Seven years ago, DiStefano was diagnosed with testicular cancer.
“I was dying in many ways,” he says. “So, I entered rehab for the eighth time and began chemotherapy treatment.” He has been clean and sober — and free of cancer — since.
“It’s about being completely honest with yourself,” DiStefano adds. “Honesty keeps me sober.”
DiStefano documents much of his journey on his new solo album, the aptly titled “Gratitude” (Sanctuary).
Traditionally, backstage areas were very toxic places, adds Neil Lasher, VP of promotion/marketing and artist relations at EMI Music Publishing.
“But that environment has changed over time,” says Lasher, who is also a certified counselor.
New ServicesIn the ’90s, Lasher, Timmins and others — along with MusiCares — came up with the idea for the Safe Harbor Room.
Instituted at the 39th annual Grammy Awards, the Safe Harbor Room is a backstage area that provides a support system to artists and crew members struggling with addiction issues.
Today, MusiCares has extended the Safe Harbor Room program to South by Southwest, the NAMM convention, Coachella, Ozzfest, the CMA Awards and other events.
The Safe Harbor Room is MusiCare’s version of a hospitality suite. “Backstage areas can be a very intense environment,” MusiCares director of addiction recovery services Harold Owens explains.

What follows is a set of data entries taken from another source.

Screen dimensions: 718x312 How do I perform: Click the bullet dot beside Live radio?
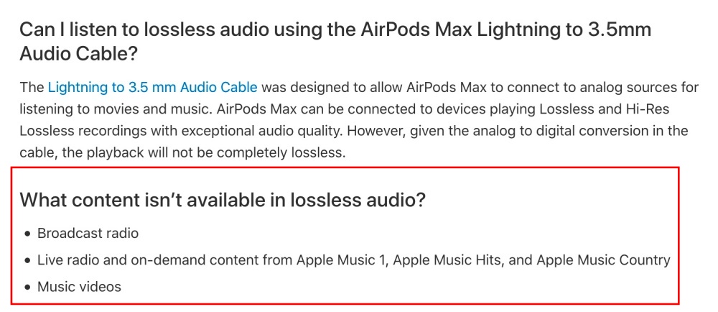29,261

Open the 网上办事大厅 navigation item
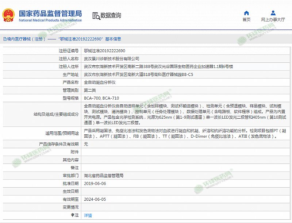(x=273, y=20)
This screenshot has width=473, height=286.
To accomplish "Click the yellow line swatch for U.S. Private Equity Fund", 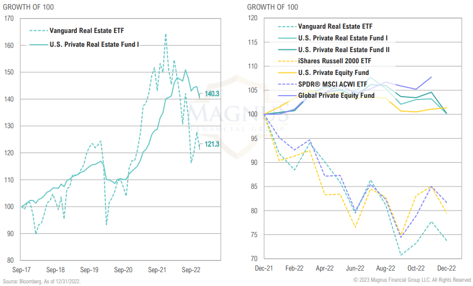I will click(285, 73).
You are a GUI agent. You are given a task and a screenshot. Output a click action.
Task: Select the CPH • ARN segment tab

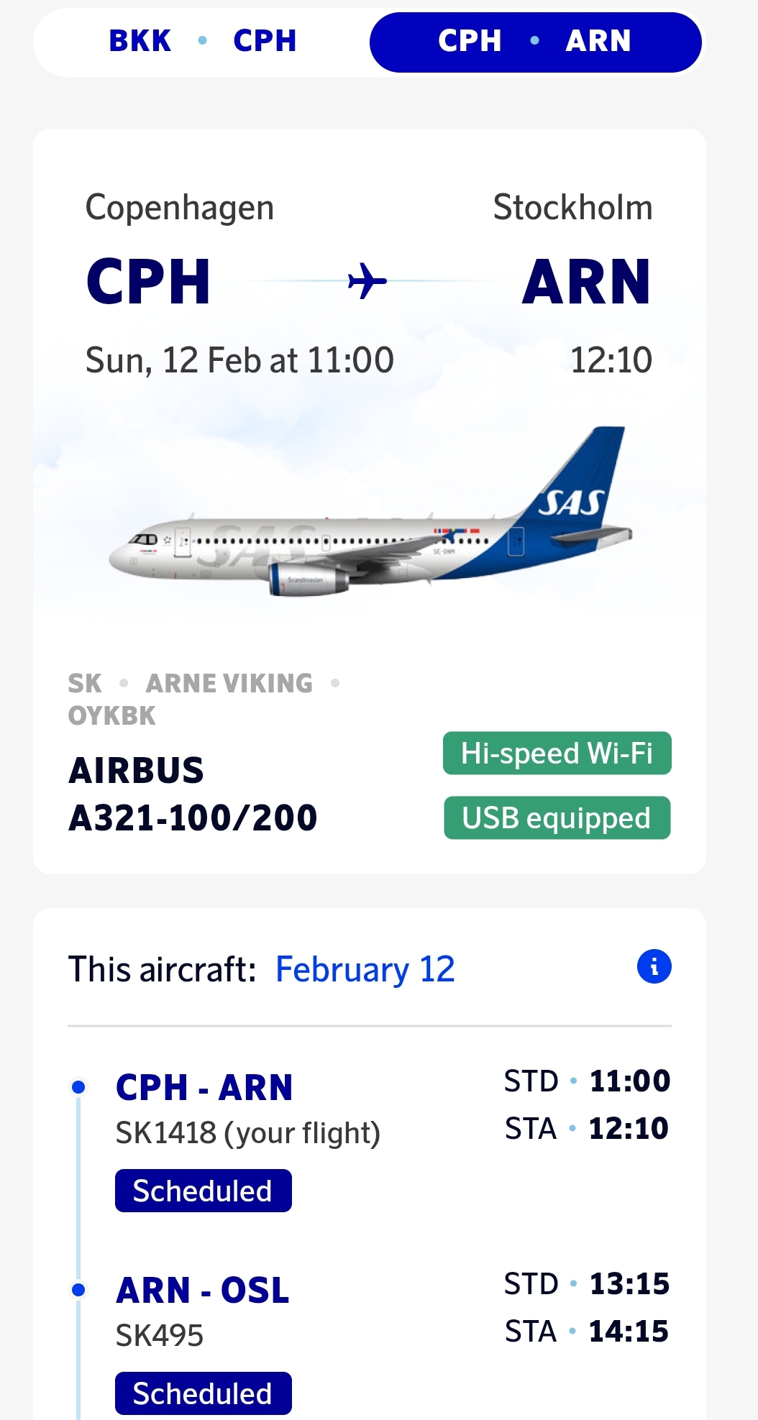[535, 42]
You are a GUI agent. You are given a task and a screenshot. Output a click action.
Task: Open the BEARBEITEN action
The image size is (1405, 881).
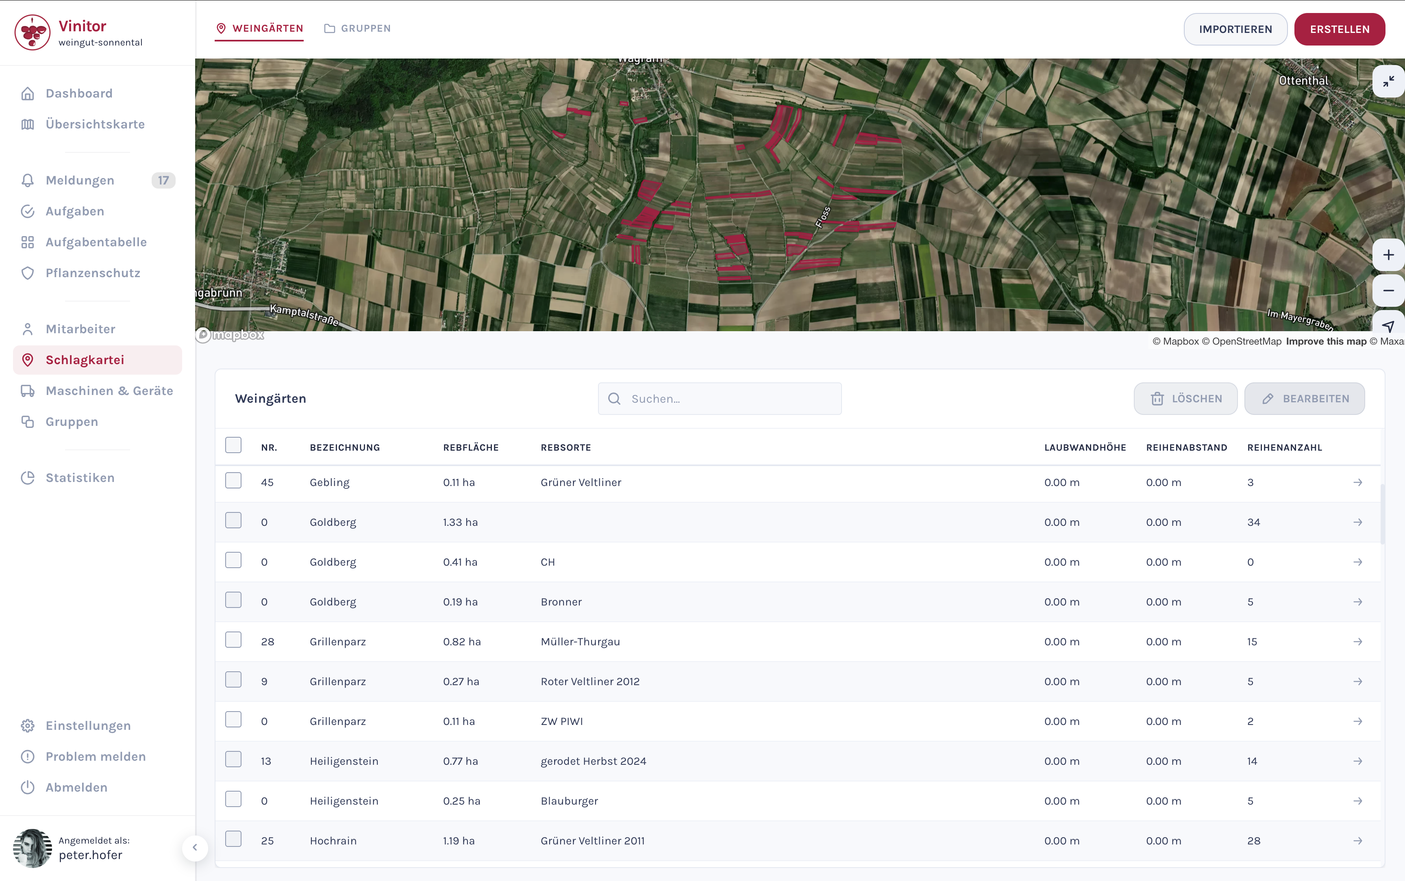[x=1305, y=399]
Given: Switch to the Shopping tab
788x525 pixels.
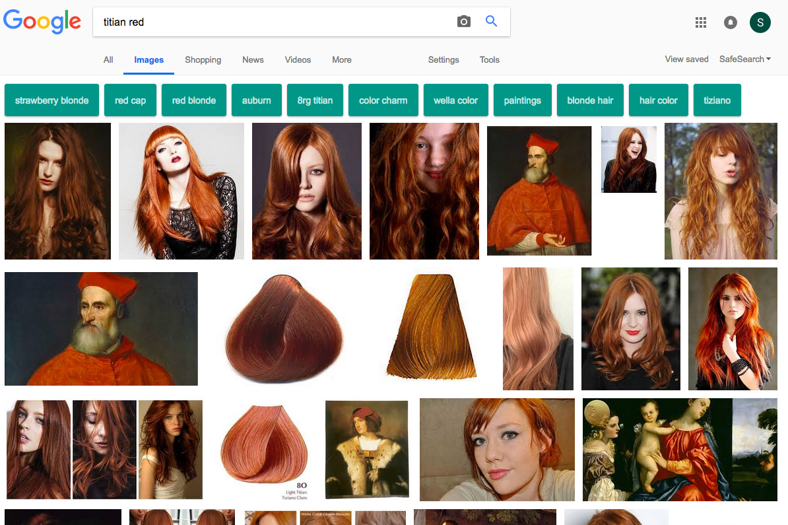Looking at the screenshot, I should (x=203, y=60).
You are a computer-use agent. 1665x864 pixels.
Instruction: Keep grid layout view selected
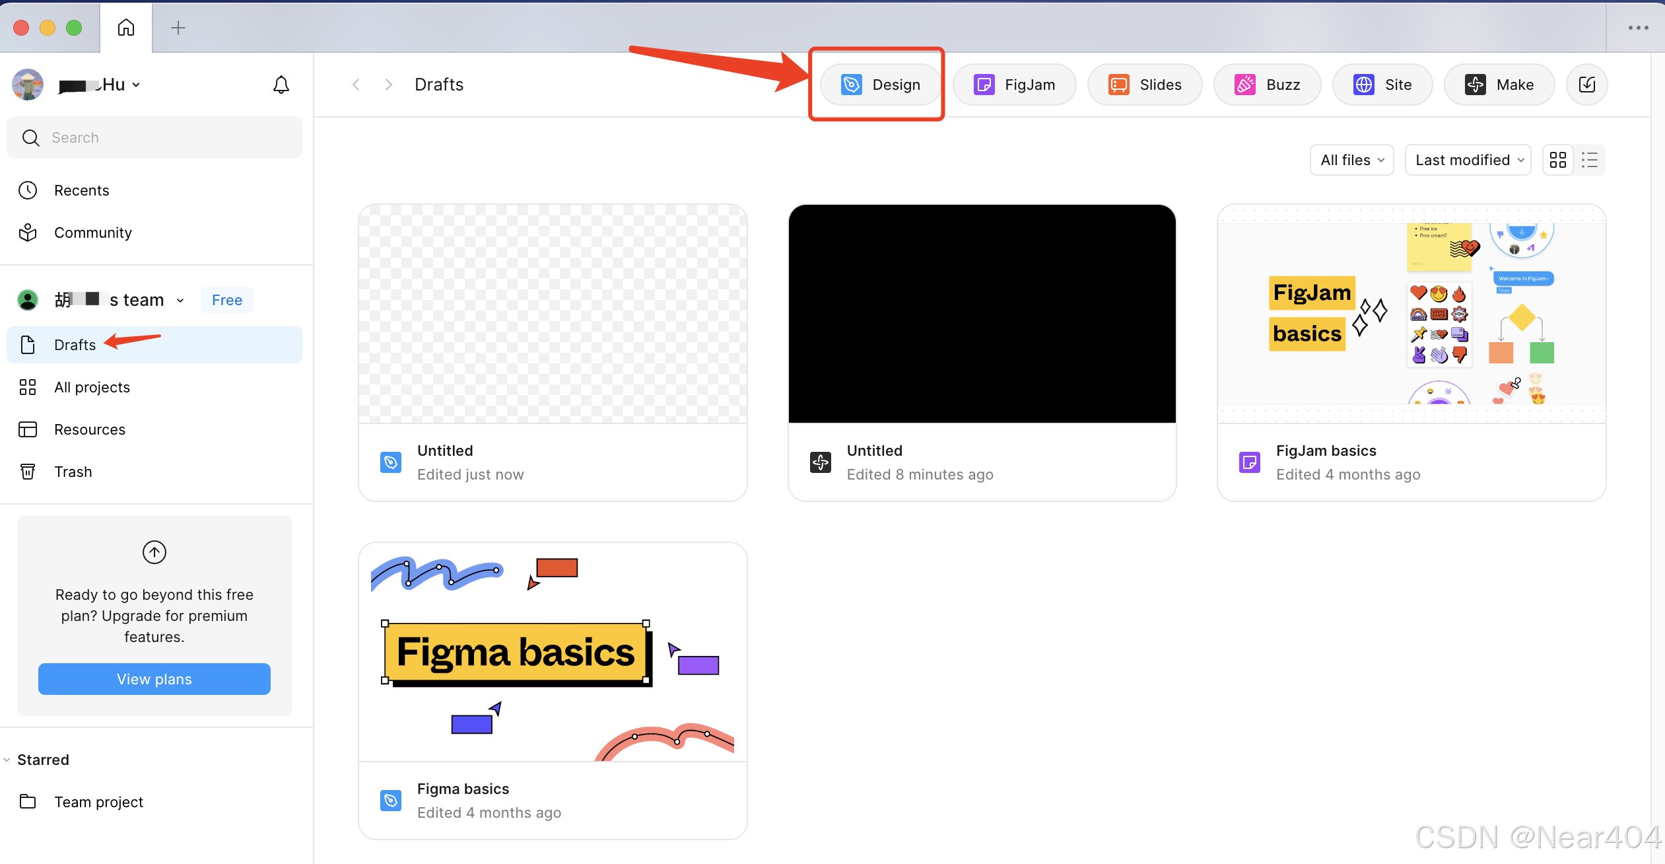[1559, 160]
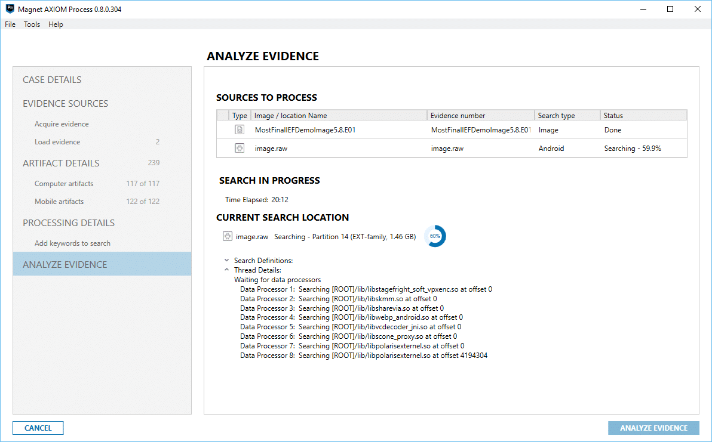This screenshot has height=442, width=712.
Task: Open the Help menu
Action: [56, 24]

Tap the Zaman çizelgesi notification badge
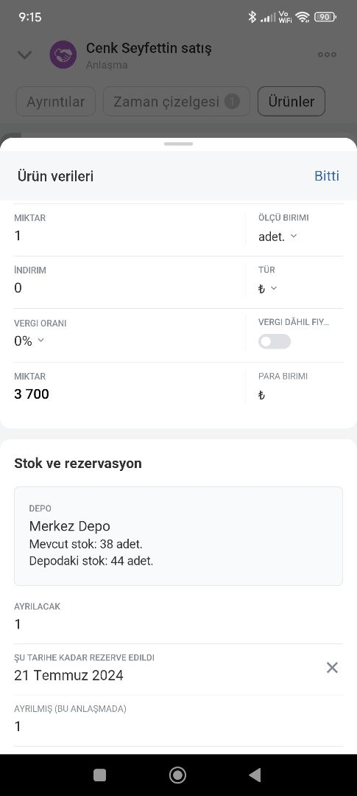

“It’s the type of atmosphere where drug use and relapses are likely to occur,” notes veteran guitarist Ricky Byrd, who has been sober for 17 years. “You play for 90 minutes and then have all this other time to do things.”
Road Recovery co-founder Gene Bowen says one of Road Recovery’s most popular services is its “sober road crew data base.” Such a data base ensures that a sober artist is surrounded by a drug-free road crew.
Rosenberg says, “It’s now considered hip for artists to take care of themselves. In previous years, drugs were more like a status symbol. Now, a healthy lifestyle is cooler than it used to be.”